*** Begin section ***

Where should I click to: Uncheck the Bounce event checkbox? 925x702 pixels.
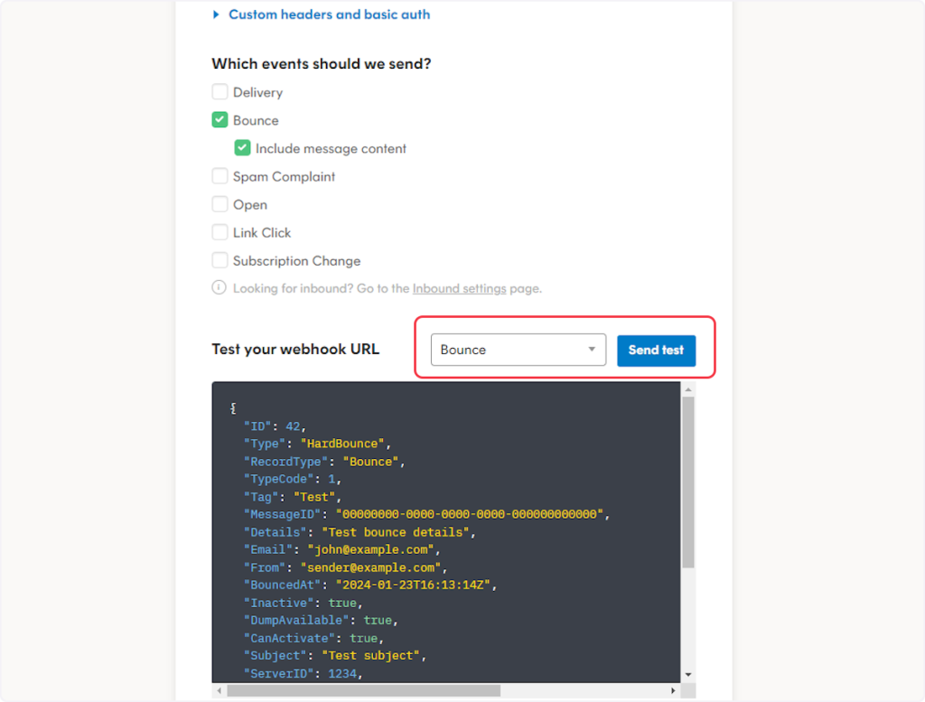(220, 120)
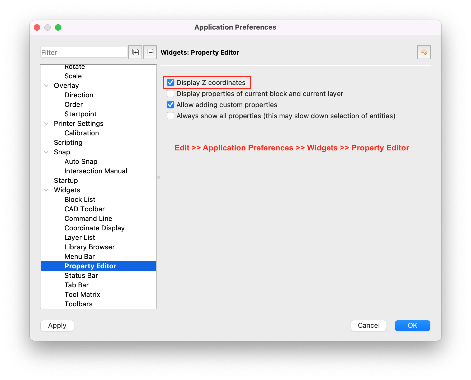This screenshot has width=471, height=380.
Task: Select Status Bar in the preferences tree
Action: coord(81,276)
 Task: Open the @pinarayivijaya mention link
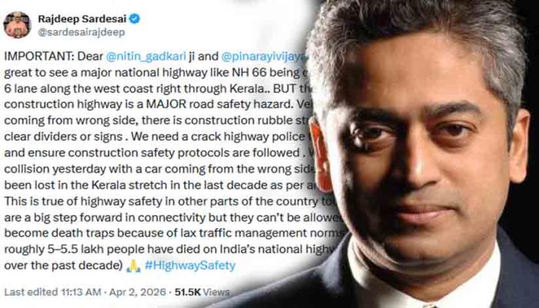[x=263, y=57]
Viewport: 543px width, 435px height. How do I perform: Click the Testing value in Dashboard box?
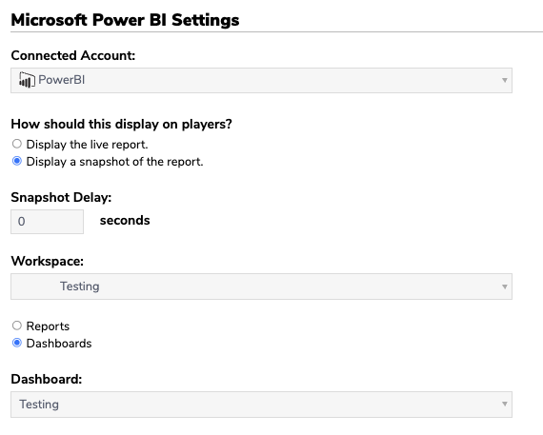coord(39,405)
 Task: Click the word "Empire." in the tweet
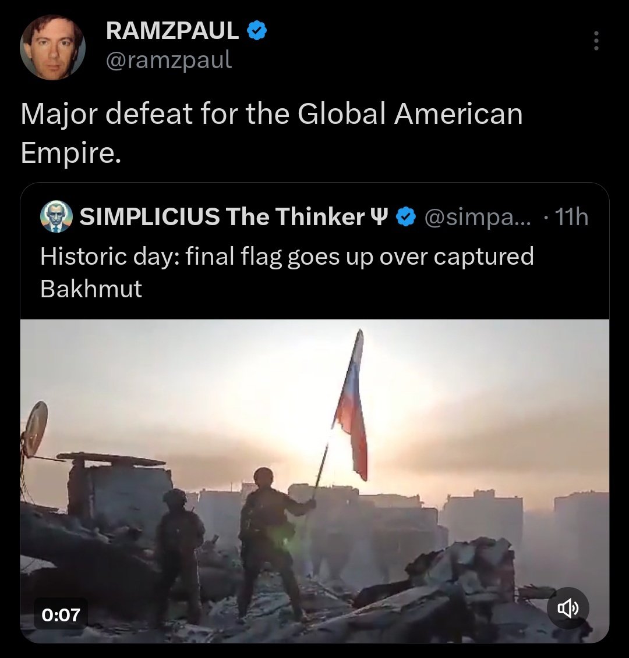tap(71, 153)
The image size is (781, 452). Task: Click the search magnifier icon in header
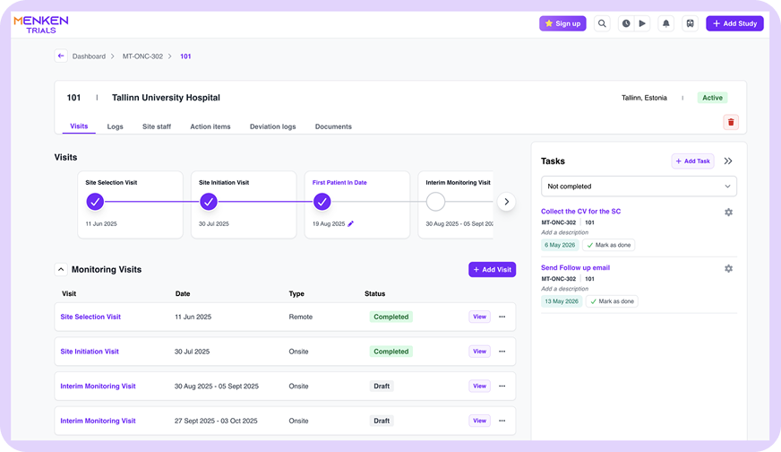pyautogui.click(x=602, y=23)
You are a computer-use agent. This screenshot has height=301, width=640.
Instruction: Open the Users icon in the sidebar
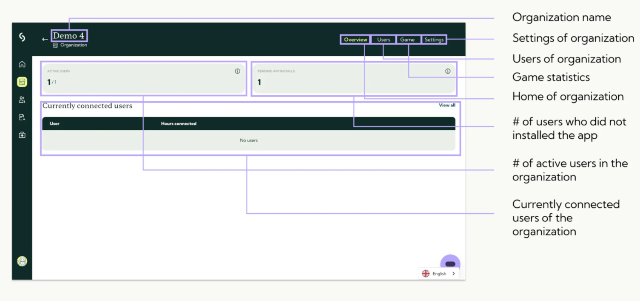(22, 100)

*** End section ***
*** Begin section ***

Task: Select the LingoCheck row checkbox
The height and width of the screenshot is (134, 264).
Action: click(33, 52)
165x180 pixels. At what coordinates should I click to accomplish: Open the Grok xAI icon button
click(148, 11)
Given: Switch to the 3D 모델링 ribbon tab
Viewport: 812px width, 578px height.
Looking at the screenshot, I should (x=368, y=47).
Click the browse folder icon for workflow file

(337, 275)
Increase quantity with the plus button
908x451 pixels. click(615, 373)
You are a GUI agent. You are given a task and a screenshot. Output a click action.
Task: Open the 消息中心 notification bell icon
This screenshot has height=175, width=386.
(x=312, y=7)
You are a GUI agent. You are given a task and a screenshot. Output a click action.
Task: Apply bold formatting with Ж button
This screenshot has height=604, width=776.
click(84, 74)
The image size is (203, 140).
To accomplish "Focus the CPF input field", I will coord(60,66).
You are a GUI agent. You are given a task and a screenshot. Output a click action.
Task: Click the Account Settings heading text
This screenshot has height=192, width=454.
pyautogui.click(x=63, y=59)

*** End section ***

What to work on
Beginning with the line containing "Increase quantity with the plus button" in the material above, copy every line exactly until you have copied the line containing "Task: Apply bold formatting with Ж button".

Written answer
Increase quantity with the plus button
908x451 pixels. click(615, 373)
You are a GUI agent. You are given a task and a screenshot. Output a click action.
Task: Open the 消息中心 notification bell icon
This screenshot has height=175, width=386.
(x=312, y=7)
You are a GUI agent. You are given a task and a screenshot. Output a click action.
Task: Apply bold formatting with Ж button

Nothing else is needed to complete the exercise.